Ambos abogados declararon que Barreiro les indicó que no quería que se le relacionase con el candidato. “El propósito de la operación era ocultar el origen de los recursos, así como su destinatario final, simulando una compraventa para pagarle el precio a Juni Serra, utilizando para ello un valor que no correspondía al verdadero precio del inmueble, y hacerle llegar los recursos a Ricardo Anaya por conducto de la mencionada empresa”, dijo Daniel Rodríguez.

Para ello, los abogados tramitaron un cambio de accionistas de la empresa Manhattan Master Plan, con fecha retroactiva a la conformación original de la empresa, con el aval de una notaria en Jalisco cuyo titular, Salvador Cosío, declaró que desconoce como suyas las firmas que dan fe de dicha modificación en la estructura accionaria de la empresa, y presentó una denuncia por la falsificación de su firma en tres documentos. “No se trata de mi firma”, afirmó Cosío, quien añadió que los documentos referidos no contienen algunas características que él acostumbra incluir en sus procedimientos como notario.

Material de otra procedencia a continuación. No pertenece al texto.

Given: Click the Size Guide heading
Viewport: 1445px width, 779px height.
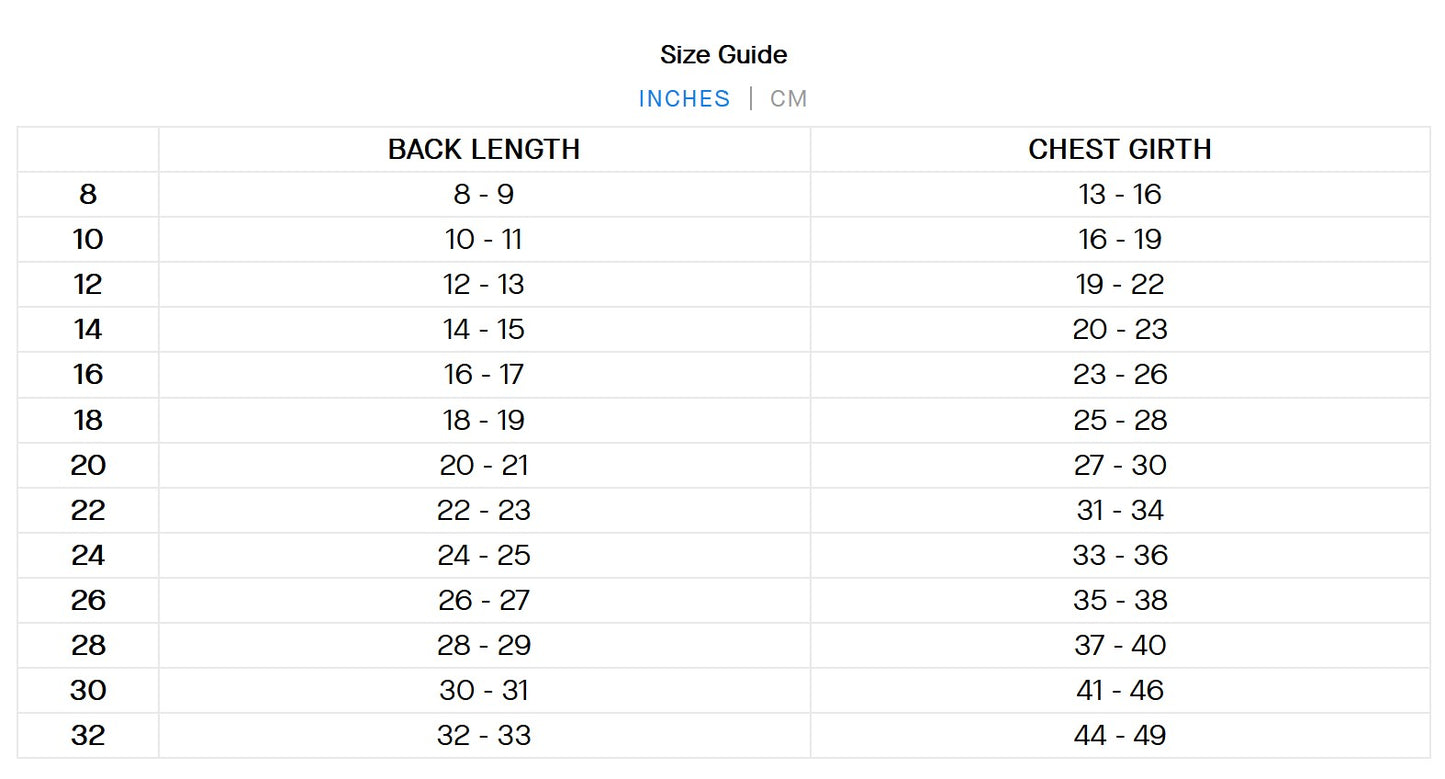Looking at the screenshot, I should click(x=723, y=54).
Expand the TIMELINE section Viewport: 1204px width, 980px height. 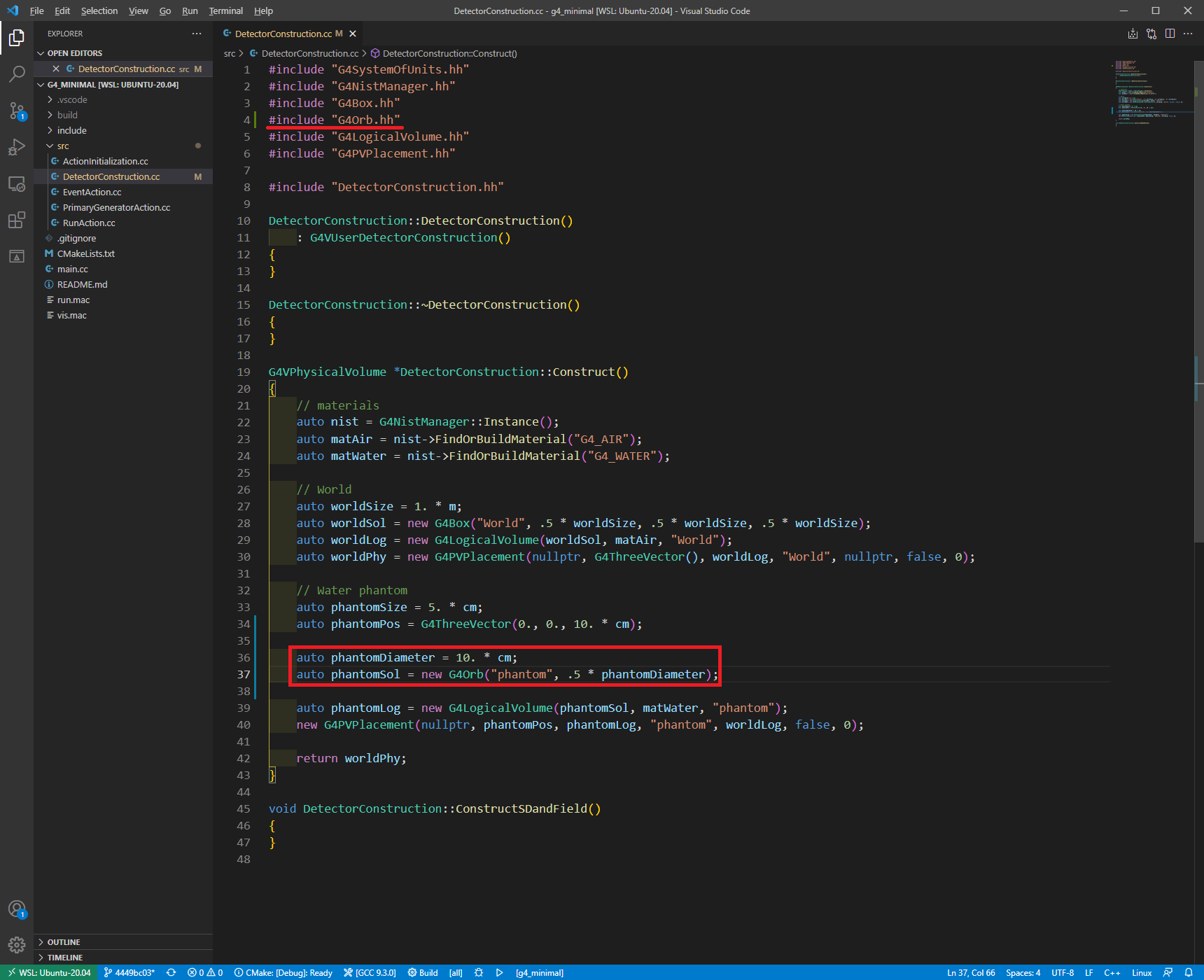[x=65, y=958]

Anaya rechaza las acusaciones

Anaya, refiere la nota de El País, asegura que no tiene nada que ver con el esquema de lavado de dinero y subraya que la cláusula 20 del contrato de venta de la nave industrial establece que Manhattan Master Plan se compromete a que el dinero utilizado para la compra es de origen lícito: “Los recursos económicos que serán utilizados en la presente operación de compraventa, tienen una naturaleza lícita y no contravienen bajo ningún concepto las leyes aplicables en materia de recursos de procedencia ilícita y demás regulaciones legales aplicables relacionadas con dichas normas, comprometiéndose en sacar en paz y a salvo a la parte vendedora en caso de cualquier infracción de su parte a cualesquiera de los ordenamientos relativos a la procedencia de recursos y lavado de dinero”, refiere el contrato.

Anaya dijo que sí conoce a Barreiro porque “era el directivo más alto del parque industrial (donde se encuentra la nave) .

Además, el candidato de la alianza PAN-PRD-MC admitió, a pregunta expresa de El País, tener conocimiento del cambio accionarial, pero no de las supuestas deficiencias, sin embargo aclaró que “en cualquier caso, no tendría ninguna responsabilidad”.